## [WHAT IS BEING ASKED]
Reproduce word for word, from the entries below, the line with "[Bride Hard (2025)", the line with "TELEGRAM (44, 57)", and every line between them, and nothing more.

INFORMATION PROVIDED Start Marker

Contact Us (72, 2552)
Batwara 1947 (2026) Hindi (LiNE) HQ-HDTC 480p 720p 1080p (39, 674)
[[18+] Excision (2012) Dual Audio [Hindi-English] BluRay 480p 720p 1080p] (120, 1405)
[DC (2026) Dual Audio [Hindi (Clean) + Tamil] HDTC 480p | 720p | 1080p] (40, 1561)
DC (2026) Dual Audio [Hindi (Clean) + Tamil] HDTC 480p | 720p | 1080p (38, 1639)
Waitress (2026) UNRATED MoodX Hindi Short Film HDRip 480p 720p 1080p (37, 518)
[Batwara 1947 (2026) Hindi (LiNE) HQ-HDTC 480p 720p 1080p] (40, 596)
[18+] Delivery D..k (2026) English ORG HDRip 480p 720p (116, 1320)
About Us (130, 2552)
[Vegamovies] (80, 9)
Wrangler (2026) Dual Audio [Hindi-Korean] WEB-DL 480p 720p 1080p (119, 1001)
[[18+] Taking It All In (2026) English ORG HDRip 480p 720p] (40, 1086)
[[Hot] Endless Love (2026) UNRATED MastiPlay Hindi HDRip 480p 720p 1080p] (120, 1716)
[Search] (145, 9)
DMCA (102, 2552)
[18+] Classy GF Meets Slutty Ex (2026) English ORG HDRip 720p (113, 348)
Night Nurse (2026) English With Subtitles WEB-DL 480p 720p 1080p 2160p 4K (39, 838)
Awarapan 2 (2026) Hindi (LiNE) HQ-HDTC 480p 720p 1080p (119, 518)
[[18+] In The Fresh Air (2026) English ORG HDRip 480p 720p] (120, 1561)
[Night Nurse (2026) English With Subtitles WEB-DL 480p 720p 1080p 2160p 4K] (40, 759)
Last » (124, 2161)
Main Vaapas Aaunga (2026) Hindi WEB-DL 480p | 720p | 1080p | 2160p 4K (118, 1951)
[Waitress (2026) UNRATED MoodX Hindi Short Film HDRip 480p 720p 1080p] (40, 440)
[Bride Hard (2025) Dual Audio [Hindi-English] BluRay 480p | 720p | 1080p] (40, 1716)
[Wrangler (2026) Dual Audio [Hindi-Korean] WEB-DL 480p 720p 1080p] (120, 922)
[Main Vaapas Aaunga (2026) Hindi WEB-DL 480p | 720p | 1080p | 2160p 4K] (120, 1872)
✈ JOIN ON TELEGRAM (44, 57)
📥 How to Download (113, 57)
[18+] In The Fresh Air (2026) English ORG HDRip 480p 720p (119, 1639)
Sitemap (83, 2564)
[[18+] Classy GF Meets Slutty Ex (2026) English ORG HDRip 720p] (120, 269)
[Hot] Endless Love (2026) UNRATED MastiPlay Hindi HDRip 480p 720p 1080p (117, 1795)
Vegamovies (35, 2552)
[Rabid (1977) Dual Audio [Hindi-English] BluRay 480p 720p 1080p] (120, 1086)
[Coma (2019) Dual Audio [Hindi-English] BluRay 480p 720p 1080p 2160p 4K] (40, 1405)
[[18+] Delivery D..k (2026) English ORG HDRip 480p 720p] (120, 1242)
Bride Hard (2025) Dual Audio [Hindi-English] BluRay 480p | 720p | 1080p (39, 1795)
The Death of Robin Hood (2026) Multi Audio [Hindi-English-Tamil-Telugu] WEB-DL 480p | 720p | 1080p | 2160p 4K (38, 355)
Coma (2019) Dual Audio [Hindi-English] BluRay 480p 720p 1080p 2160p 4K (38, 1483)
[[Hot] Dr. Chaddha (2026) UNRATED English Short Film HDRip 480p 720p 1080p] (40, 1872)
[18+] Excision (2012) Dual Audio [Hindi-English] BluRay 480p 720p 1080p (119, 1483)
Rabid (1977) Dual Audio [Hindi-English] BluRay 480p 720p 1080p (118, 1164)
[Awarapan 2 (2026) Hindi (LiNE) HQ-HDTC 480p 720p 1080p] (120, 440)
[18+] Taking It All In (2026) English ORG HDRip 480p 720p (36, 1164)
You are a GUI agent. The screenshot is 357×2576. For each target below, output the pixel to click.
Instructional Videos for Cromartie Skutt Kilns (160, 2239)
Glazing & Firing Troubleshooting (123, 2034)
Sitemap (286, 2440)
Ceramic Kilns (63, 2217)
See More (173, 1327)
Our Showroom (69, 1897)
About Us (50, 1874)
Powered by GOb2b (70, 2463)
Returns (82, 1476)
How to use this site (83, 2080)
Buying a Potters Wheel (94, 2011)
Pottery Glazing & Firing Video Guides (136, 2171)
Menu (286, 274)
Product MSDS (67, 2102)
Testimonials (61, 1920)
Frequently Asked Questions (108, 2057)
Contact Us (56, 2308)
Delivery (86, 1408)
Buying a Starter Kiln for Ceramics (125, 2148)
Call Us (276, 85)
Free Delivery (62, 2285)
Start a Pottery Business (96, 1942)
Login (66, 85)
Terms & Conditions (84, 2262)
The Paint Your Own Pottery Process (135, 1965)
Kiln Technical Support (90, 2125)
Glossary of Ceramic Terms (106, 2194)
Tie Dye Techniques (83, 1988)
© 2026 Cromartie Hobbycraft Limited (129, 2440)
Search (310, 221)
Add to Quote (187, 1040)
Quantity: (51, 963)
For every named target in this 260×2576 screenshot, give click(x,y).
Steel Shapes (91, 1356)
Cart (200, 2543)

INFORMATION PROVIDED End Marker

## [ANSWER BELOW]
[Bride Hard (2025) Dual Audio [Hindi-English] BluRay 480p | 720p | 1080p] (40, 1716)
[Wrangler (2026) Dual Audio [Hindi-Korean] WEB-DL 480p 720p 1080p] (120, 922)
[Main Vaapas Aaunga (2026) Hindi WEB-DL 480p | 720p | 1080p | 2160p 4K] (120, 1872)
✈ JOIN ON TELEGRAM (44, 57)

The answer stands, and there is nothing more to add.